The task force, comprised of federal, state and local agencies, is one of 16 planned nationwide in major cities.

Pittsburgh was chosen because of the prevalence of software development companies here and the presence of Carnegie Mellon University's Computer Emergency Response Team, the nation's leading cybercrime research facility.

In addition to focusing on complex computer and Internet crimes, FBI officials said the local task force will provide technical assistance to police departments in investigations of fraud, child pornography and identity theft that involve computers.

Vatis, director of the National Infrastructure Protection Center in Washington, D.C., said computers are changing the face of crime so quickly that law enforcement agencies have to work together to keep up.

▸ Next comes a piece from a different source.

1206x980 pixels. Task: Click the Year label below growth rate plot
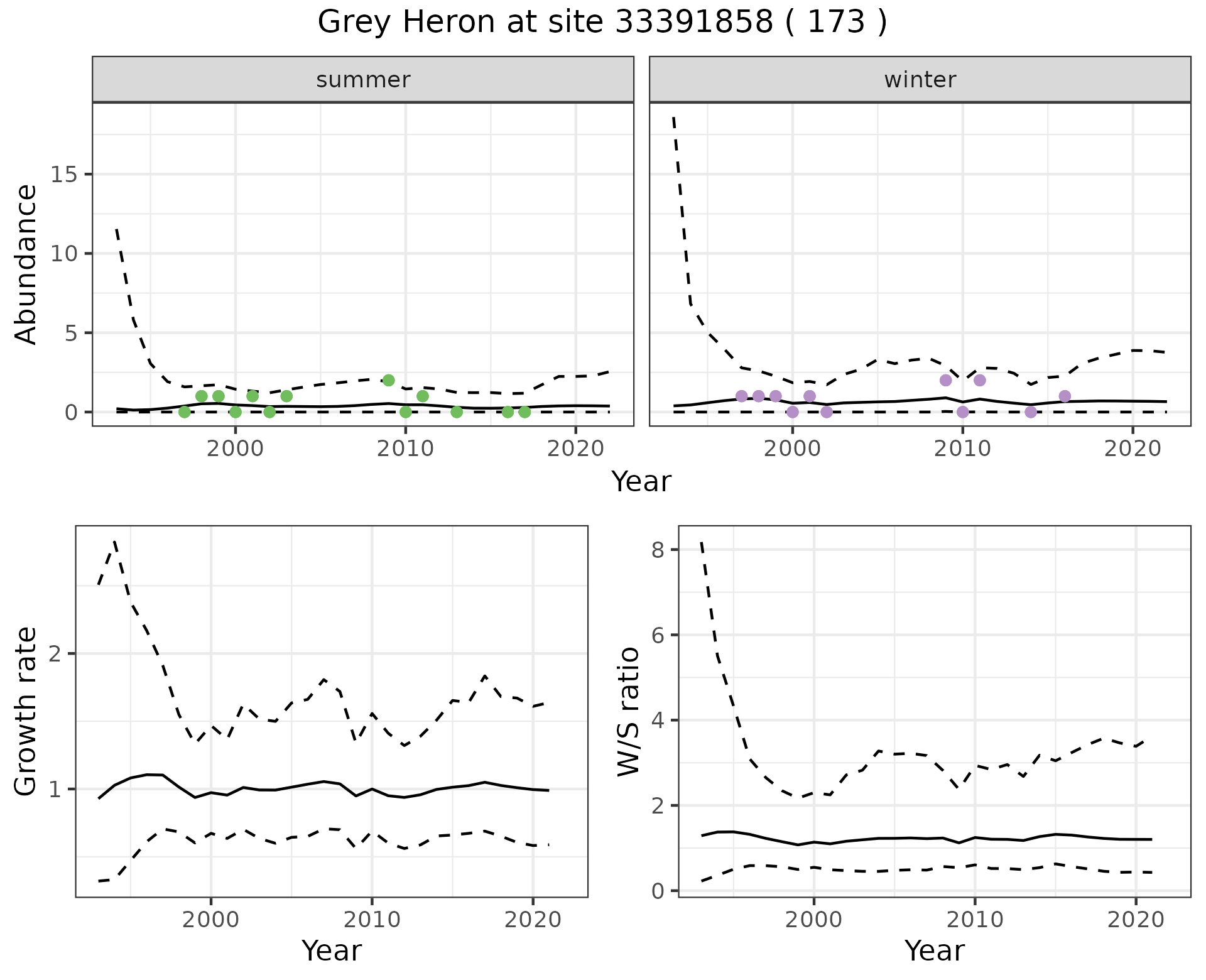point(331,950)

In addition to working to combat large-scale attacks such as the one that disabled Yahoo!, eBay and other e-commerce Web sites last month, federal authorities have been scrambling to head off all manner of computer crimes, from organized hacking of government computers by suspected foreign agents to amateur vandalism such as that committed by the teen-ager who vandalized an anti-drug Web site with pictures of Beavis and Butthead.

Locally, FBI Special Agent John P. Joyce said his agency is investigating 30 to 40 cases of computer intrusion and similar crimes, although he wouldn't reveal details of any of them. Because of their technical nature, each investigation requires much more expertise than the traditional capers tackled by FBI agents of old. The new breed of federal crime fighter is more likely to be an agent sitting at a computer all day than a suit-and-tie swashbuckler with a gun kicking down doors.

"These cases are a lot more complicated than physical crime," said Vatis, "and they take a longer time to solve."

Richard D. Pethia of CMU's CERT warned that the "denial of service" attacks that knocked the Internet companies off-line in February are only the beginning of new waves of cyberspace assaults. In 1998, he said, his center examined 4,000 incidents. Last year, the number reached 8,000. This year, it could double again.

"This problem is real and it's here," he said. "The nasty thing about computer attacks is that they can be launched from anywhere on the planet."

And it can be nearly impossible to track down the culprits and then prove they are responsible for specific on-line exploits. The attacks on the e-commerce companies, for example, remain unsolved, although Vatis said the FBI is making progress in the case.

Not everyone is convinced the federal government, working with experts in the private sector, has what it takes to match wits with serious hackers bent on mayhem.

"If I were a cyber criminal with the FBI after me, I would sleep like a baby," said Jay Valentine, president of InfoGlide Corp., an Internet security company, in a recent Scripps Howard report about Internet security. "Even a blind squirrel finds a nut, but the FBI will only catch amateurish hackers. The best ones are a generation ahead of the FBI."

Other critics have blasted the FBI and the National Infrastructure Protection Center for reacting too slowly to the attacks on 30 university systems last year that laid the groundwork for the e-commerce shutdown last month.

In a USA Today report, experts -- many of them cybersleuths selling their services -- also said the government's efforts were hindered by inter-agency squabbling and the fact that some companies don't trust the FBI enough to share information with agents.

Vatis wouldn't address the USA Today report except to say that it was inaccurate.

Regarding the charge of slow government reaction, he said the protection center issued a warning about the denial-of-service threat in plenty of time.

The National Infrastructure Protection Center's Web site shows the warning went out on Dec. 30 and included detailed information about what defensive steps to take.

Still, Vatis acknowledged that government agencies are "still in the process of getting up to speed.